Pierre J. Adrian (c. 1926 – 3 June 1972) was a French-born chef who worked primarily in Cincinnati, Ohio. He spent most of his career as head chef at The Maisonette, which was one of the few restaurants in the United States with five Mobil stars.

== Early life and education ==
Adrian was born c. 1926 in Fouchy, Alsace, France, to Lucien Adrian and his wife, who had a grocery store. He began cooking as an apprentice at age 14. At 17 he passed a certification test as a cook in France. He started cooking professionally at 21, passed his certification test as a chef.

Adrian spent three years as an unwilling soldier during World War II, conscripted by Germany at the age of 16, until after learning his family had fled behind American lines and were safe, he deserted and joined the French underground. He joined the French army in 1945, receiving an honorable discharge.

== Career ==
By age 23 Adrian was head chef at the Hotel du Faucon in Thun; according to his obituary he was at the time the youngest head chef in Switzerland. He moved to New York in 1951 at age 25 with only $30 to take a position at the Sherry-Netherland. He moved to Cincinnati, where he worked first at the Maisonette, then the Gourmet Room, returning to the Maisonette to take the position of head chef in 1956.
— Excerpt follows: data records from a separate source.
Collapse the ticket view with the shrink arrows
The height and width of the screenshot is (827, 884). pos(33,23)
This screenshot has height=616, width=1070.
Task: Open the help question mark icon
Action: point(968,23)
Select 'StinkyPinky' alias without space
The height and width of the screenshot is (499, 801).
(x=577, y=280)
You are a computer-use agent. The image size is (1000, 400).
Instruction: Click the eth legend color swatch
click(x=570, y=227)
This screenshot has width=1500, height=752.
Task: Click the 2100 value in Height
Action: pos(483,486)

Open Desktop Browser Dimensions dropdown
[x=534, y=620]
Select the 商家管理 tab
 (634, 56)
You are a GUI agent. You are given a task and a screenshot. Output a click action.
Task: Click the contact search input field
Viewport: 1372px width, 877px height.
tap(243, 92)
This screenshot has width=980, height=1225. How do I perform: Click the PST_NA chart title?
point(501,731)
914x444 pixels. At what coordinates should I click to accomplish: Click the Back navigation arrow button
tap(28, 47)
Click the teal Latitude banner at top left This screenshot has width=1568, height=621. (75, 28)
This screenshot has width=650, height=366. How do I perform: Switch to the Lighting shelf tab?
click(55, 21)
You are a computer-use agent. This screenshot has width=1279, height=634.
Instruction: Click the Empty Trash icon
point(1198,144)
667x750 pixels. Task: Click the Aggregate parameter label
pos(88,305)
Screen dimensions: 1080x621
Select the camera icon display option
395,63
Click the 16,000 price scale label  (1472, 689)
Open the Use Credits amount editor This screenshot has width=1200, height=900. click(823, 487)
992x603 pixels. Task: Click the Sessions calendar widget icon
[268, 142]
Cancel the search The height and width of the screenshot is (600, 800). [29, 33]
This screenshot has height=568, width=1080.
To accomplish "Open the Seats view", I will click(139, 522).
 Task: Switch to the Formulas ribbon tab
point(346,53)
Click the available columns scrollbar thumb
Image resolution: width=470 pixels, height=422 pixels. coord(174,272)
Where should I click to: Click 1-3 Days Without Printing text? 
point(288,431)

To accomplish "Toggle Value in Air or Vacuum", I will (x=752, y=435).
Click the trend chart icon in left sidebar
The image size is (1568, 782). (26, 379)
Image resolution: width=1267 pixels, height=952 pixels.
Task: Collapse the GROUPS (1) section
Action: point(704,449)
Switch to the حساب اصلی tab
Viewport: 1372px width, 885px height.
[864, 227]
Adrian helped designed the Maisonette's new kitchen after the restaurant changes locations, moving to Sixth Street in Cincinnati's downtown, and helped plan the location's more-casual basement restaurant, La Normandie.

Adrian had a television show teaching cooking skills in the 1960s and wrote recipe columns for local newspapers.

Adrian in 1966, having been invited to a formal dinner as one of the seven US chefs with five Mobil stars to celebrate the awarding of a fifth Mobil star to Cafe Chauveron, said that it was the first time he'd ever worn a formal suit.

== Recognition ==
Adrian earned five Mobil stars during his tenure as head chef at the Maisonette. The restaurant was awarded Holiday Magazine's award of excellence during his tenure. Life named it one of three or four in the country "that is the equal of any regal European restaurant."

== Personal life ==
Adrian married a New York woman, Joan, a chef's daughter, before moving to Cincinnati; the couple had four children, a son and three daughters. Adrian's typical after-work meal was a salami sandwich on rye. He was a golfer, skier, and played soccer as a boy. He died at The Jewish Hospital in Cincinnati on 3 June 1972, at age 46.